Now head children’s librarian, Deborah Degrassi leaves after nearly four decades a place she started working at as a high school student.

Deborah Degrassi has worked at Bellmore Memorial Library

Deborah Degrassi has worked at Bellmore Memorial Library for 38 years. Photo Credit: Newsday / Alejandra Villa

Deborah Degrassi, the head children’s librarian at Bellmore Memorial Library, has worked to inspire local children to love the library as much as she does. Now she is retiring 38 years later, leaving the only job she’s ever known.

“I wanted to make the library so comfortable that people keep coming back,” Degrassi said. “I want kids and families to come away with the feeling that the library is a place to have fun — a colorful place.”

She has put her colorful stamp around the children’s room over the years: There’s an extra-large Connect Four game set, a dress-up station, a puppet show theater and frequent entertainment events.

Degrassi, 55, who has lived in Bellmore for most of her life, has been bringing flair to her work since she started at the library as a 17-year-old John F. Kennedy High School student.

“The community knows I’ll always get dressed up for an event,” Degrassi said. “I’ve done over 30 years of events; there’s been a lot of costumes.”

As she says this, she begins describing a St.
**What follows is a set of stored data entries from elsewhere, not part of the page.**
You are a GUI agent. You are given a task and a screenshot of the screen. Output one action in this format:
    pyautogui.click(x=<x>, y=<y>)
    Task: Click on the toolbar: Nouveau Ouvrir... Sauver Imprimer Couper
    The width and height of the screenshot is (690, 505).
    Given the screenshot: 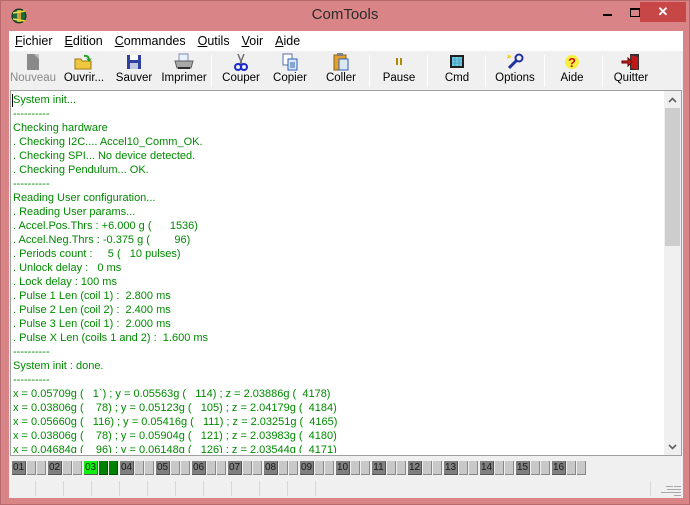 What is the action you would take?
    pyautogui.click(x=346, y=70)
    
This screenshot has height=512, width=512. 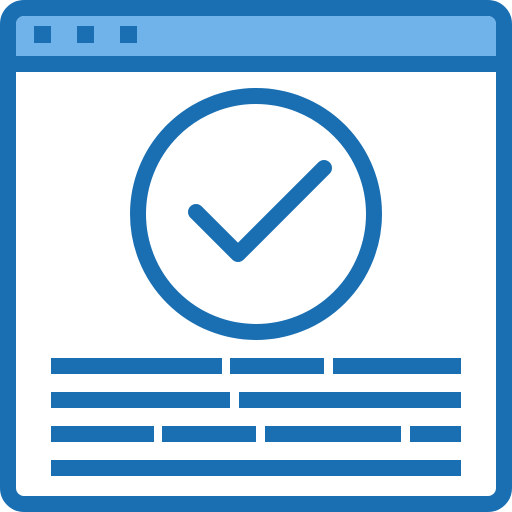 I want to click on checkmark-icon, so click(x=260, y=211).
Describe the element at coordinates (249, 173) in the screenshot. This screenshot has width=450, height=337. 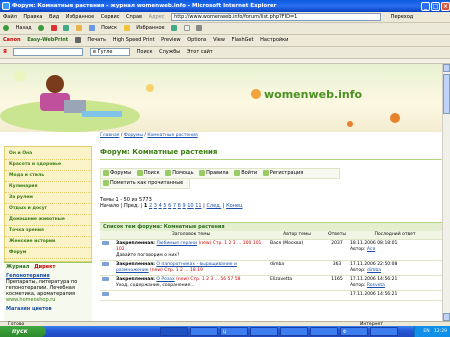
I see `forum-menu-login: Войти` at that location.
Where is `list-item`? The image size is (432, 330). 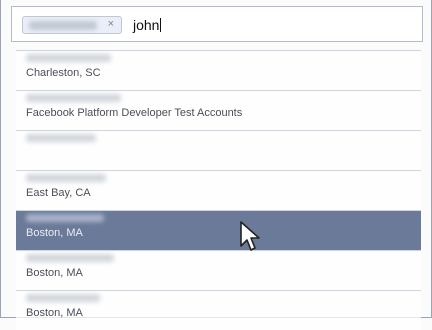
list-item is located at coordinates (218, 150).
Patrick’s Day-themed book reading and craft workshop last week for which she planned an all-green ensemble, including a bobbed electric-green wig.

“I try to be as animated as possible, so the kids see the library as a place that is entertaining,” Degrassi said.

When she began working there in 1980, Degrassi did not think that her after-school job would become her career.

“By the time I had graduated from college in 1985, the director of the library at the time asked me what I’d be doing now that I was out of school,” she said. She was encouraged to look into a degree in library science and eventually graduated with a master’s from LIU Post.

“It was my destiny to have that conversation, because I could have gone a different way with my career,” she said.

She said she’s witnessed many changes after nearly four decades at the library.

“I started in the pre-internet days,” she said, “and back then my job was helping students find books for school projects. With the internet, we had to take a different approach. I wanted to make this library a place of community gathering.”

Her co-workers are planning a celebration for Degrassi from 2 to 4 p.m. Sunday at the library that will be open to the public. The event will feature a magician and a montage of her various costumes.

Some of her colleagues say Degrassi has been an integral part of their learning.

“She taught me pretty much everything I know,” said children’s librarian Jessica Premuto. “I hope to take everything that she taught me with me in my career.”

Degrassi isn’t sure what she will be doing now in retirement, but is “hoping to find something a little slower paced, but some place where people are coming together for something happy — maybe event planning.”

Degrassi turned emotional recounting all of the people who helped shape her 38-year story.

“The families, the community, the school board, teachers, and PTA,” she said. “It’s been an honor and a pleasure to be the children’s librarian in this town.”

Now ready to end her final chapter at the library, Degrassi summarized her career in a sentence: “If the families think of the library as a wonderful place, then I did my job.”